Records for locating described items

•••••

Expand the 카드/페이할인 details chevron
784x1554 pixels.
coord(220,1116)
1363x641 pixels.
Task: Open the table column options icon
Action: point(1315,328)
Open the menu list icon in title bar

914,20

•••••

## AIM OF THE TASK:
Quote all of the records above word for word, reproducing every line without alteration.

## EXPECTED ANSWER:
Expand the 카드/페이할인 details chevron
784x1554 pixels.
coord(220,1116)
1363x641 pixels.
Task: Open the table column options icon
Action: point(1315,328)
Open the menu list icon in title bar

914,20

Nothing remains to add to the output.